======== INFORMATION ========

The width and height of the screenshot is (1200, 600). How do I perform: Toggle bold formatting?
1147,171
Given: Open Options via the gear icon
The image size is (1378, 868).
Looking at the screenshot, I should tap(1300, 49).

========

## WHAT TO PRODUCE
Write out each entry exactly, and omit nothing.

## ANSWER FOR THIS EXERCISE
The width and height of the screenshot is (1200, 600). How do I perform: Toggle bold formatting?
1147,171
Given: Open Options via the gear icon
The image size is (1378, 868).
Looking at the screenshot, I should tap(1300, 49).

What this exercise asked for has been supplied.